The Vision & Image Processing module enables non-vision Large Language Models (LLMs) to interpret and interact with visual data. By transforming images, flowcharts, and diagrams into high-dimensional embeddings or structured textual descriptions, Deeptrain bridges the gap between text-only reasoning and visual intelligence.

Vision Connector

The primary interface for handling visual data is the VisionConnector. This component processes raw visual inputs and prepares them for consumption by your chosen LLM.

Processing Standard Images

To integrate image data into your AI agent's context, use the process_image method. This method extracts features and generates descriptive metadata that allows a non-vision model to "understand" the visual content.

from deeptrain import VisionConnector

# Initialize the connector
vision = VisionConnector()

# Process a local image or a URL
image_data = vision.process_image(
    source="path/to/image.jpg",
    detail_level="high"
)

print(image_data.description)

Parameters:

| Parameter | Type | Description | | :--- | :--- | :--- | | source | str | Path to a local file or a valid image URL. | | detail_level | str | Granularity of the extraction (low, medium, high). Defaults to medium. |

Returns:

Type: VisionResponse object.
Attributes:
- description (str): A detailed textual representation of the image.
- tags (List[str]): Extracted keywords and objects identified in the scene.
- embedding: The vector representation for use in vector databases.

Flowcharts and Graphs

Deeptrain provides specialized logic for technical diagrams, including flowcharts, organizational charts, and statistical graphs.
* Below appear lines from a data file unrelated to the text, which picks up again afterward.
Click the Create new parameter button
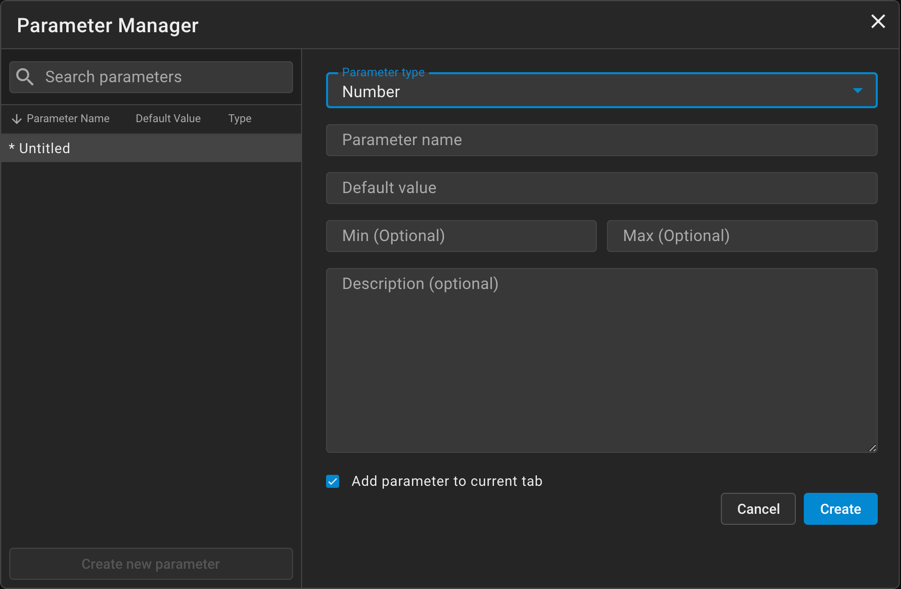 click(151, 564)
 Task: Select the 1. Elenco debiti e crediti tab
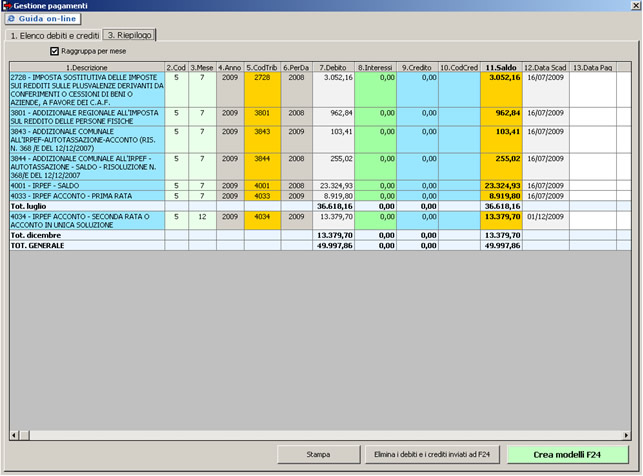coord(54,35)
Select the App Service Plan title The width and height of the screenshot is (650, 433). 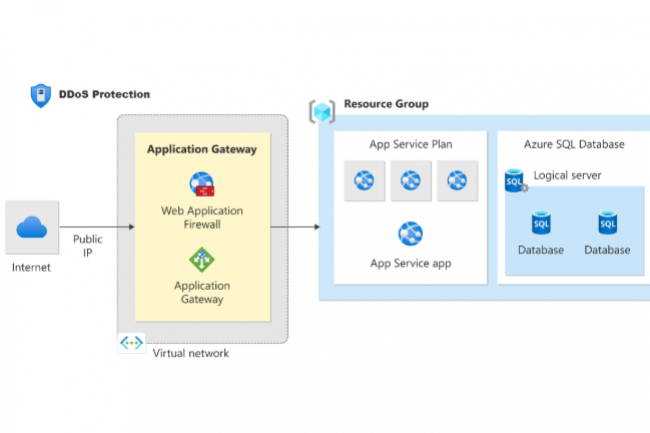(x=410, y=144)
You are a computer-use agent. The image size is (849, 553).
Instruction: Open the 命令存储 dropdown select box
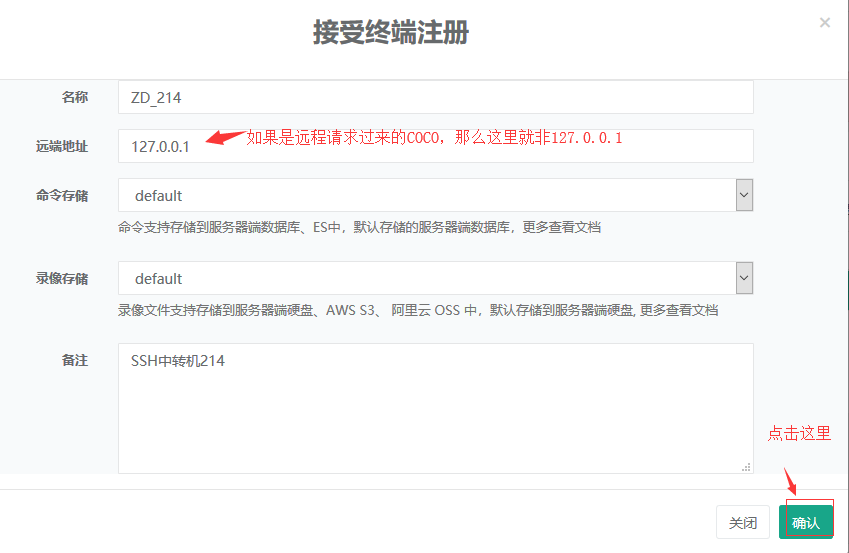click(x=426, y=196)
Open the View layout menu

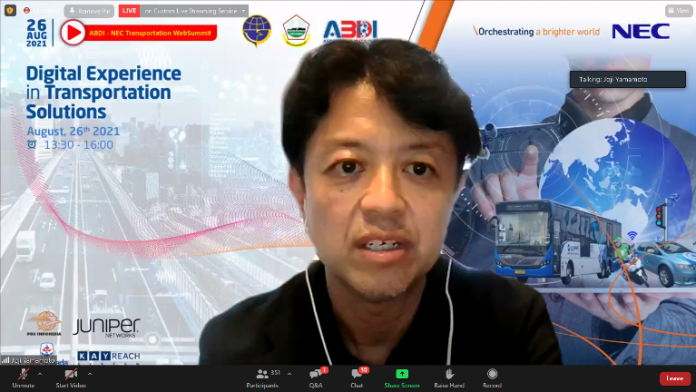click(x=679, y=10)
This allows agents to follow logic flows or interpret data trends.

Interpreting Diagrams

The interpret_diagram function is optimized for structural recognition rather than just aesthetic description.
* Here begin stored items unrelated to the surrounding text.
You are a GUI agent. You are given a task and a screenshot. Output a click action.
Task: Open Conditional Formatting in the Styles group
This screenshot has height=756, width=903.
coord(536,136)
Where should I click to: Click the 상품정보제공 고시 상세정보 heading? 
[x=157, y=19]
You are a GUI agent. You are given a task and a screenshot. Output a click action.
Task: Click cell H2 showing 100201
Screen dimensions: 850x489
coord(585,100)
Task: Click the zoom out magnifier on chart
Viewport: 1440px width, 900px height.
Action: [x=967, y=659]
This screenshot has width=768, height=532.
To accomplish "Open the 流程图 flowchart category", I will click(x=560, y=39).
# Interpret a complex flowchart
flowchart_logic = vision.interpret_diagram(
    source="process_flow.png",
    output_format="markdown"
)

# The output can be directly injected into an LLM prompt
prompt = f"Based on this flowchart: {flowchart_logic}, identify the bottleneck."

Parameters:

| Parameter | Type | Description | | :--- | :--- | :--- | | source | str | Path or URL to the diagram. | | output_format | str | The format of the structural description (text, markdown, json). |

Integrating with LLM Chains

Because Deeptrain is model-agnostic, you can pipe vision outputs into any of the 200+ supported models.
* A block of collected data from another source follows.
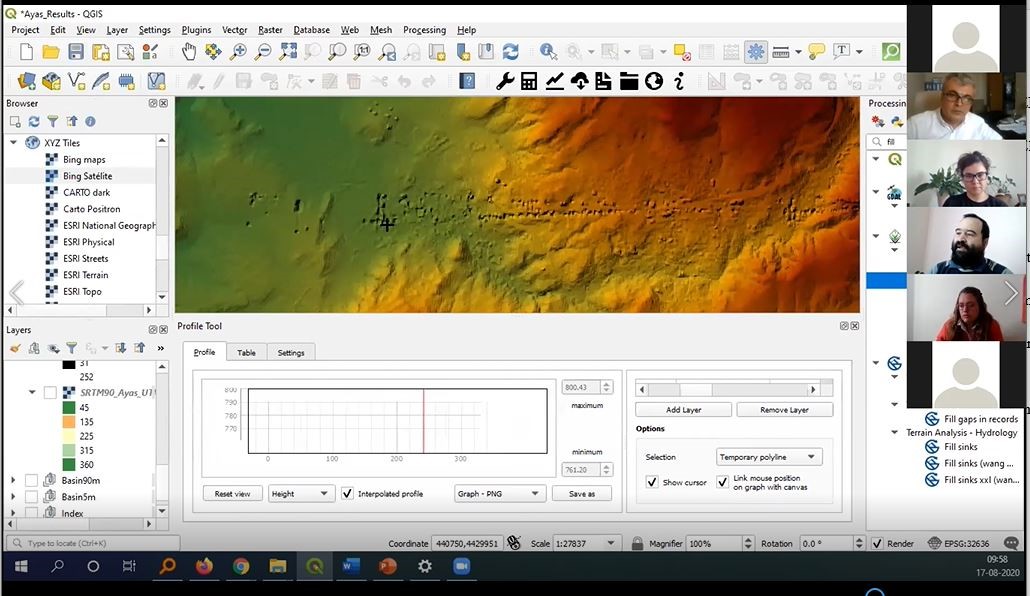Toggle the Interpolated profile checkbox
Viewport: 1030px width, 596px height.
[x=348, y=494]
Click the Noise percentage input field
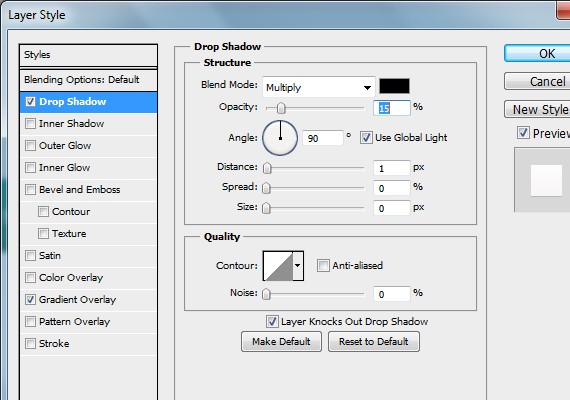This screenshot has width=570, height=400. coord(392,294)
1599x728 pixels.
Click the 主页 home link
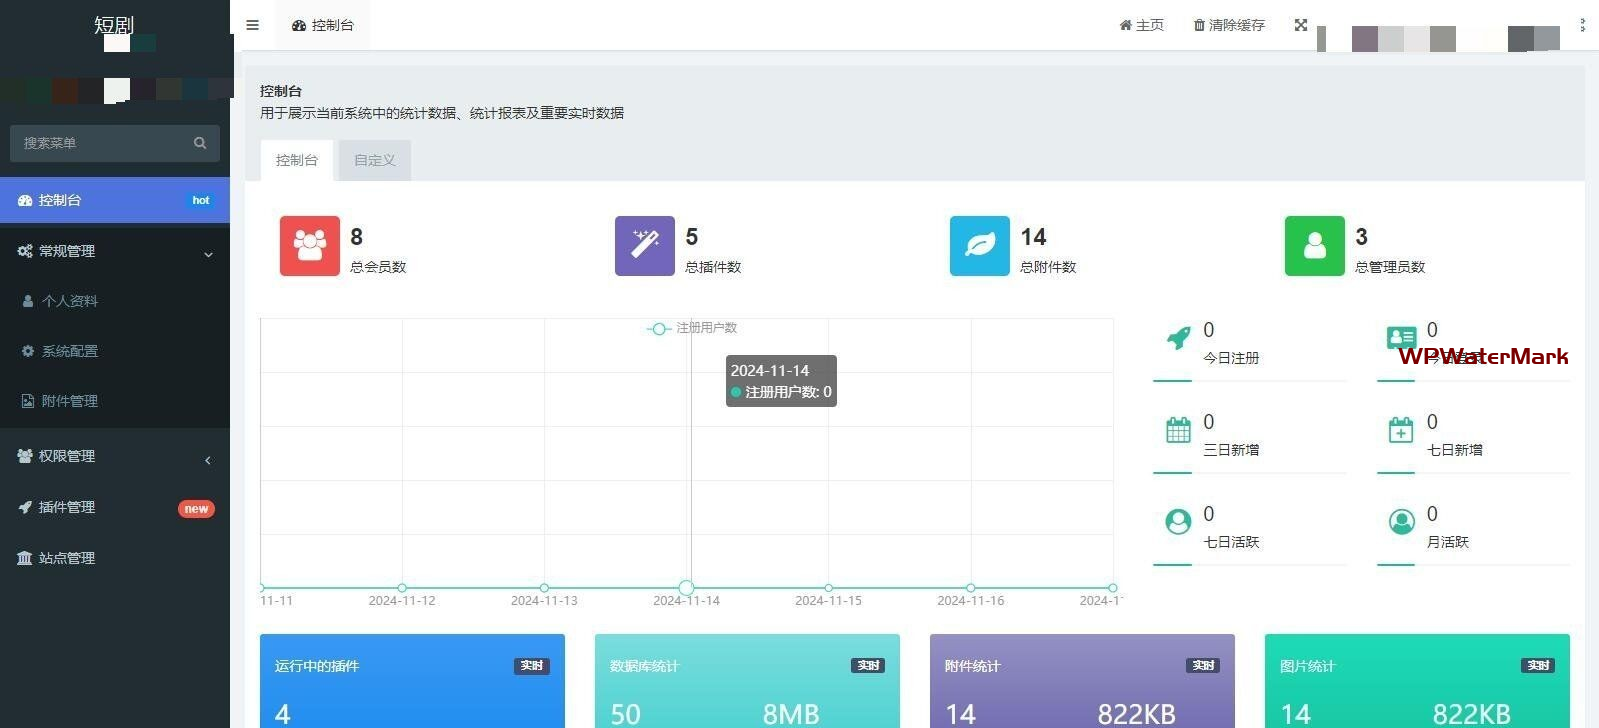tap(1141, 25)
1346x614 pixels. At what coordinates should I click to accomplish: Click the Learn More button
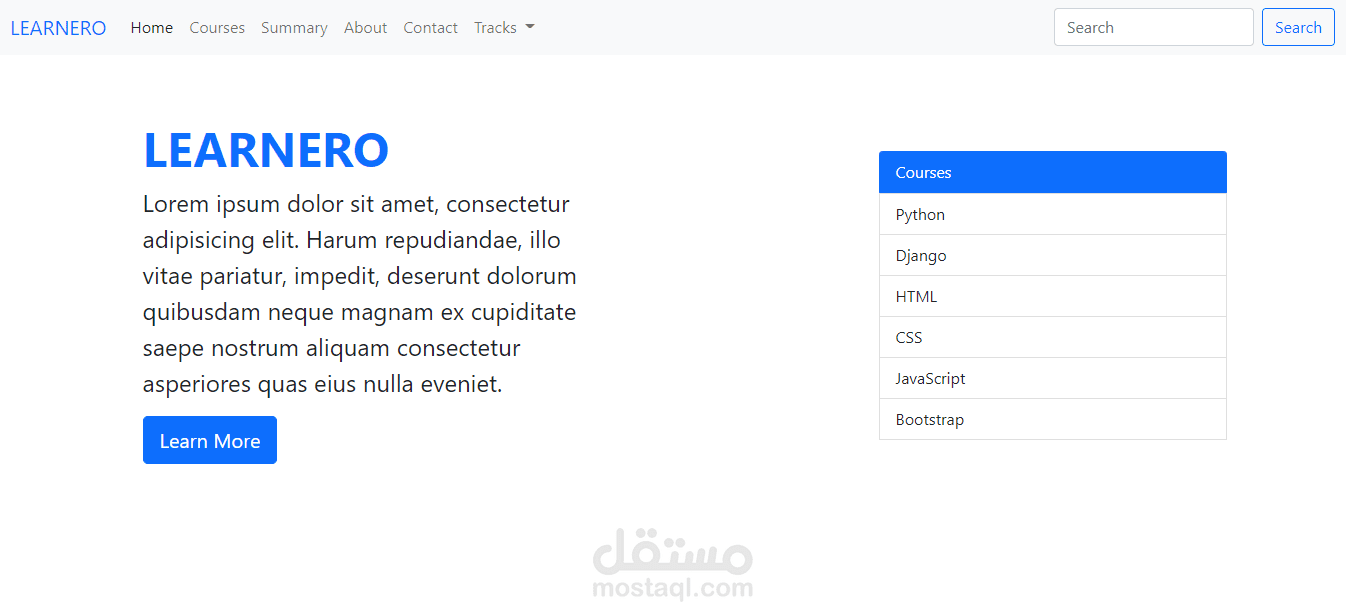pyautogui.click(x=209, y=440)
Example: Image-to-Text Reasoning

import deeptrain
from deeptrain.models import ModelConfig

# 1. Process the image
vision = deeptrain.VisionConnector()
context = vision.process_image("invoice_sample.png")

# 2. Initialize a non-vision LLM (e.g., Llama-3 or GPT-3.5)
agent = deeptrain.Agent(model="meta-llama/Llama-3-8b")

# 3. Query the agent using visual context
response = agent.query(
    prompt=f"Extract the total amount and due date from this data: {context.description}"
)

print(response)

Supported Formats

The Vision module supports the following standard formats:

Images: .jpg, .jpeg, .png, .webp
Diagrams: .png, .svg (rendered), .pdf (single page)

Note: For real-time data retrieval, vision outputs are automatically indexed in your localized embedding database if the auto_index configuration is set to True.